Der Experte betont: „Wir haben deutlich höhere Fallzahlen im Osten, was rechte Gewalt angeht, aber wir haben umgekehrt im Westen ein großes Dunkelfeld.“ Das sei schwierig zu vergleichen. Auch die ostdeutschen Opferberatungsstellen erklären, dass sie für die Westländer „keine unabhängigen Zahlen“ vorlegen könnten.

Neues Wir-Gefühl?

Lüdecke sieht heute einen großen Unterschied zu der Stimmung in den 1990er Jahren mit den teils tödlichen Angriffen von Rostock- Lichtenhagen oder Solingen. „Wenn ein wütender rechter Mob, und davon gab es einige Vorfälle, durch die Straßen gezogen ist und Ausländer gejagt hat, das hat wirklich niemanden gejuckt.“ Heute würden solche Taten von der Mehrheit verurteilt.

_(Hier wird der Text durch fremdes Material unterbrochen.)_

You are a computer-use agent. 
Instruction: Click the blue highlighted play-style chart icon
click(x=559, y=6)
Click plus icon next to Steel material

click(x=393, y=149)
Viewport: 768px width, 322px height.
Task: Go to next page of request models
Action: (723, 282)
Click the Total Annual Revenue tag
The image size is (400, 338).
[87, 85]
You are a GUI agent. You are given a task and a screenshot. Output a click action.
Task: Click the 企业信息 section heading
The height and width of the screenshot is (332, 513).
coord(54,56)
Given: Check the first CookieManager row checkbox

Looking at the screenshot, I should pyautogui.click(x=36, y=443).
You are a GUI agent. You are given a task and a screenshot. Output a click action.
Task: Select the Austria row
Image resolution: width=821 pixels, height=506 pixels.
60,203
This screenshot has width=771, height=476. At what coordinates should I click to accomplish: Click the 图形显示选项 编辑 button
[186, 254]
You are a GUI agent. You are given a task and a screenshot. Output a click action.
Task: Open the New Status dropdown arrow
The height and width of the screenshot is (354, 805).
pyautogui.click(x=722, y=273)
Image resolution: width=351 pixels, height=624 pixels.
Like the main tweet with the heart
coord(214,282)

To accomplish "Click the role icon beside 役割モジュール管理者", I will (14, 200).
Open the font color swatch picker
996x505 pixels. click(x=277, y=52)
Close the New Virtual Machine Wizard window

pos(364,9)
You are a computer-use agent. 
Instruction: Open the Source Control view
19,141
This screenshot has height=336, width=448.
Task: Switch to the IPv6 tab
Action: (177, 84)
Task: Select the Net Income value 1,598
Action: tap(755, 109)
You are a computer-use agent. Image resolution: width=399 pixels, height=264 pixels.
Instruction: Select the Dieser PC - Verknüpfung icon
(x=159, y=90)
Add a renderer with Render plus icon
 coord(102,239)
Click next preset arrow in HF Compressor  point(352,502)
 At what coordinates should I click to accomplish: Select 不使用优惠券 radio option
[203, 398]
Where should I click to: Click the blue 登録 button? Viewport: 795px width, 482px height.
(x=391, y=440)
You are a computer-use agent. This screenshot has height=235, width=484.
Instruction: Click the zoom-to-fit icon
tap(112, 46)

Er habe ein neues „Wir-Gefühl“ ausgemacht, das sich auch in der Flüchtlingshilfe ausdrücke, sagt Lüdecke. Aber: „Leider muss man sagen, dass Pegida und Co. einen langen Atem haben.“ Auch trügen soziale Netzwerke dazu bei, dass sich fremdenfeindliche Ansichten verbreiteten. Außerdem gebe es nach wie vor Regionen im Osten, in denen eine mögliche Angst von Asylbewerbern berechtigt sei.

Eberswalde kann Lüdecke zufolge eine positive Bilanz ziehen. Das Klima in der rund 41 000 Einwohner zählenden Stadt nordöstlich von Berlin sei so, dass Menschen mit Migrationshintergrund keine Angst mehr haben müssten. Der Ort hat ein Bürgerbildungszentrum nach Antonio benannt, außerdem gibt es eine Gedenktafel an einer verkehrsumtosten Straße. Alljährlich kommen Menschen im Spätherbst zusammen, um an die tödliche Attacke zu erinnern. Antonio starb am Nikolaustag vor 25 Jahren.